The response and level of engagement from advocates varies. Perhaps the bigger question is what do licensed beauty professionals want? If there were a list of top three priorities, would this list include reciprocity or retaining occupational licensing? Are these still priorities for the industry?
Has the COVID pandemic shifted priorities, have other leading issues in our country changed the way we now think about the beauty profession? The COVID pandemic has challenged us all, from fear of being ill or losing a loved one to business shutdowns and restrictions that destroyed the livelihood of so many professionals.
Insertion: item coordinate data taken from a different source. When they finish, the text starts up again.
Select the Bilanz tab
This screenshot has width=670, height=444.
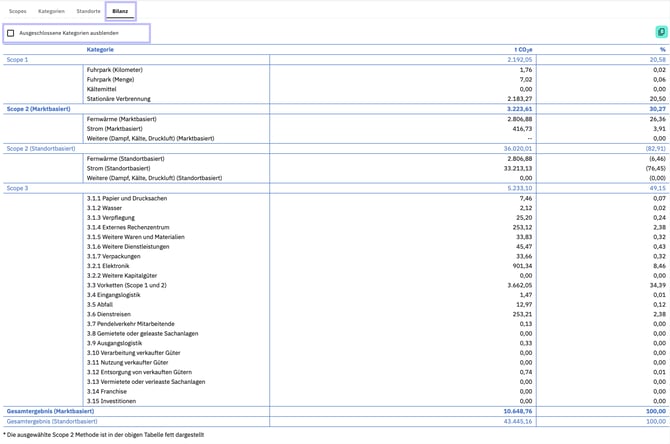coord(120,10)
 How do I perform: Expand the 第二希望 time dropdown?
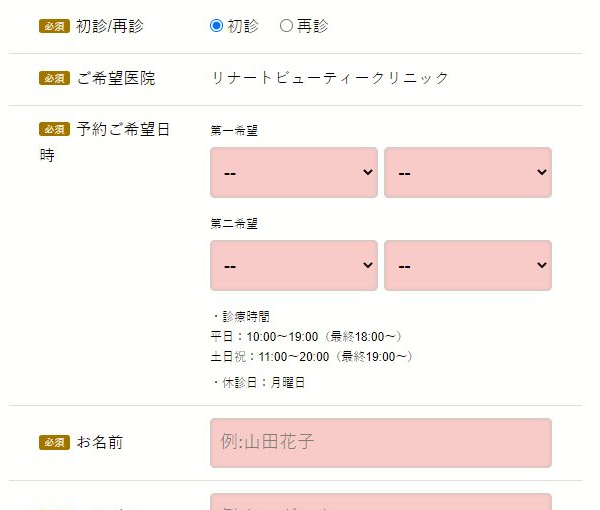[467, 265]
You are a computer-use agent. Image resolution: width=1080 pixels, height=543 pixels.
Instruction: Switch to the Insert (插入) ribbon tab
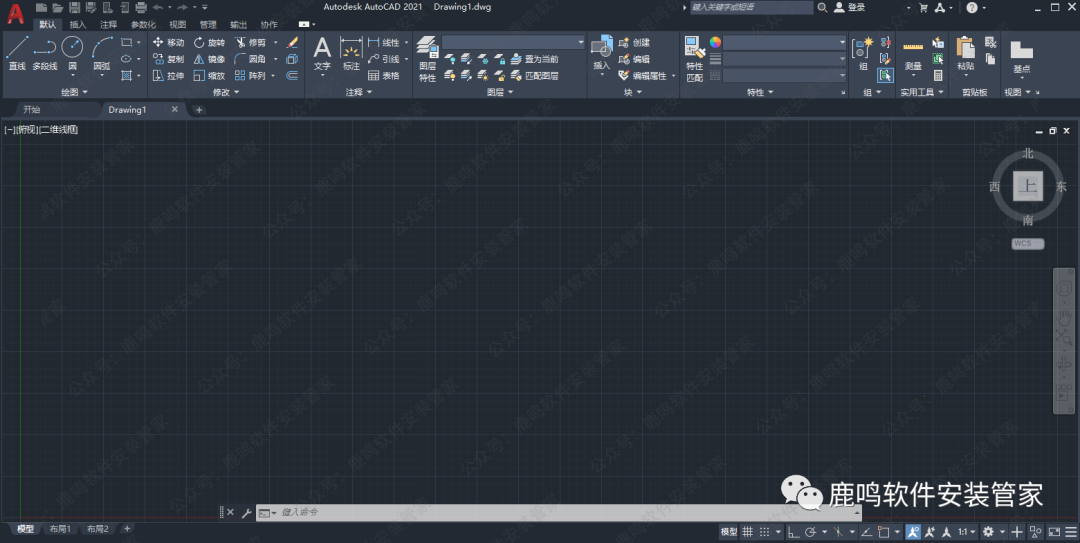tap(78, 24)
Maintaining relationships with clients and finding creative ways to stay in business once lead the conversation, however today according to recent polls Americans are embracing topics of concern ranging from dissatisfaction with government leadership, racism and race relations, diversity, healthcare, economy and debt, and immigration which have overwhelmed our abilities to engage in one area while states continue to pass beauty industry related legislation without the input of those it would impact the most. Have our personal priorities now shifted?
This past year has had a transformational impact demanding reworking our path and level of engagement to effectively represent what exactly it is licensed beauty professionals need to be successful and properly represented in the legislative environment. The government affairs team at PBA wants to know, at this stage, what do you need to move forward and how can we support you in this process of recovery, representation and success?